**What to work on:**
**1)** Copy the passage on UIW's plans from "Describing his experience" through "space, Evans said.", inclusive, keeping every word unchanged.
**2)** Continue the article about UIW's growth plans, starting right after its final sentence.

**Exercise text:**
══════════
Across the street from UIW, the nearly 350,000 square-foot AT&T building has become available for purchase. UIW is “seriously considering it,” Evans said.
Agent Ed Cross, CEO of Cushman & Wakefield San Antonio, said offers can be submitted through April 12.
Describing his experience on the notoriously fast-moving escalators in the building, Evans said it would be an “ideal environment to have a university” and perfect to have “lightning-fast” escalators moving students between floors for classes. Developers have contacted the university with offers to co-develop the space, Evans said.
Doubling the endowment
Currently, the UIW endowment sits at $135 million. By comparison, Our Lady of the Lake University’s endowment is at $27.9 million, Trinity University’s is greater than $1.2 billion, and St. Mary’s University’s endowment is about $183 million, according to 2017 numbers reported to U.S. News and World Report.
Evans’ goal is to double this amount within the next decade, investing some of that money in scholarships for students who need financial support to attend the school.
U.S. News and World Report magazine ranked UIW first on a list of Western United States schools that graduated the class of 2017 with the smallest amount of college debt. Evans said this shows that UIW cares about improving a student’s social mobility and hopes that increasing the endowment can further these efforts.
══════════
**Data extract:**
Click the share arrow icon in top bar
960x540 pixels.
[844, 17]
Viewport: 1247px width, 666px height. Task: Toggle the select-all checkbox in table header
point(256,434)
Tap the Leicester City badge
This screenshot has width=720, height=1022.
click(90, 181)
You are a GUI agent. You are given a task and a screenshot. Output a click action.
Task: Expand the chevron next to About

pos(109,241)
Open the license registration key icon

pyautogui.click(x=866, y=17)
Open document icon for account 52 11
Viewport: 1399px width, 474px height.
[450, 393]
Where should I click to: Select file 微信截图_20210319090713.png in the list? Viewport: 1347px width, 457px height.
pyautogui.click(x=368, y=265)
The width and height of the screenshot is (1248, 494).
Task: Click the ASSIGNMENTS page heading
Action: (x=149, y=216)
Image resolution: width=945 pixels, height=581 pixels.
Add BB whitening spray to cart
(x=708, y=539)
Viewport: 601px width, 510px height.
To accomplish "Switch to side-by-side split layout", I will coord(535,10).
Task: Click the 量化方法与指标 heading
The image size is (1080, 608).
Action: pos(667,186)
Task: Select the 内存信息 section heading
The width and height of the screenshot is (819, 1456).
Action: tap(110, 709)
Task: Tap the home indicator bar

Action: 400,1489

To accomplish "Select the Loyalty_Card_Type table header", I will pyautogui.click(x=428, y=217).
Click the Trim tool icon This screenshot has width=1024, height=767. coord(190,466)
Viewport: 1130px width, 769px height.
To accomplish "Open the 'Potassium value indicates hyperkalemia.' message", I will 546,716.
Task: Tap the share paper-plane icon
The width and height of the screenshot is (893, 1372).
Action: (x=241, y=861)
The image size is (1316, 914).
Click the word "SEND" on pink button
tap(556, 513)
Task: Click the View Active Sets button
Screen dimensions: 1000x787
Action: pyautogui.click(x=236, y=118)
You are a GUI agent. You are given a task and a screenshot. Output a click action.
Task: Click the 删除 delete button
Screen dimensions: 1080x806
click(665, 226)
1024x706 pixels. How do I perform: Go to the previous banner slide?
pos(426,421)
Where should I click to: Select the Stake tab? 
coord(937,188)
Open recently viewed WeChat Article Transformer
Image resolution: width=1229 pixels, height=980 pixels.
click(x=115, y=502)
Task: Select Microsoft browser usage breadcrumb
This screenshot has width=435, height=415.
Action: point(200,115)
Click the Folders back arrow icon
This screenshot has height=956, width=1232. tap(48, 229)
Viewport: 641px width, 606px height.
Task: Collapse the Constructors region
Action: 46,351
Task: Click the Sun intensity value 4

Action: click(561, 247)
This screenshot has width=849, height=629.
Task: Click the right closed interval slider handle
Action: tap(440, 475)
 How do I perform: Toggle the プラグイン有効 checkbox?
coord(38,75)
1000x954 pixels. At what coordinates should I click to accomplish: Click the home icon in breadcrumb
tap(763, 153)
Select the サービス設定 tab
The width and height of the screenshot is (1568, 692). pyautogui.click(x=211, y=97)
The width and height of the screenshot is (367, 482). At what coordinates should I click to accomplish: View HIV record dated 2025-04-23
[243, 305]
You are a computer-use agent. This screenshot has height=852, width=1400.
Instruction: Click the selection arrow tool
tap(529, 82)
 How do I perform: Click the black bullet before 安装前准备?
══════════
**Answers to the problems:**
**1)**
Describing his experience on the notoriously fast-moving escalators in the building, Evans said it would be an “ideal environment to have a university” and perfect to have “lightning-fast” escalators moving students between floors for classes. Developers have contacted the university with offers to co-develop the space, Evans said.

**2)**
The university will embark on fundraising to grow the endowment. In Evans’ time at UIW, the school has raised about $15 million.
“There was a time in higher ed where a lot of [donors] were interested in capital projects, they really wanted … their name on the building,” Evans said. “There is a shift in that right now and part of that is the cost-value proposition and the questioning of [is higher education worth it]? We want to show that absolutely it is worth it.”
A recent report in the Express-News has the potential to hamper UIW’s ability to raise funds – the newspaper reported in March that UIW paid more than $5 million in a “goodbye payout” to Agnese, who departed UIW after making racist remarks at a student luncheon.
Agnese, who started as UIW’s president in 1986, was placed on medical leave in August 2016 after reports emerged that Agnese had made jokes about black, American Indian, Hispanic, and Mormon students at a student luncheon. The UIW board voted to name Agnese president emeritus and the longtime president announced his retirement in October 2016.
The retirement package did not impact UIW’s operating budget, according to the article. Evans said the news has not impacted fundraising and that it reflects a larger question about pay for top-level executives.
“There is a question about executive compensation in almost every sector whether you are the city manager, the CEO of a fortune 500 company, the CEO of a more regionally based company, and I think it is extended to higher education now,” Evans said. He added that Agnese’s retirement payout appears to be consistent with what is seen at other institutions for “individuals [who] have even shorter tenures.”
Addressing existing challenges
Even though Evans has only been at UIW for a little more than a year and a half, he is in charge of addressing lingering challenges that hover over the university and its operations. One that remains is the wrongful death lawsuit over the 2013 death of Cameron Redus, who was fatally shot by a university police officer.
In March 2018, the 4th Court of Appeals rejected UIW’s argument that, as a governmental unit, it should be immune from litigation. The ruling left the university open to the lawsuit.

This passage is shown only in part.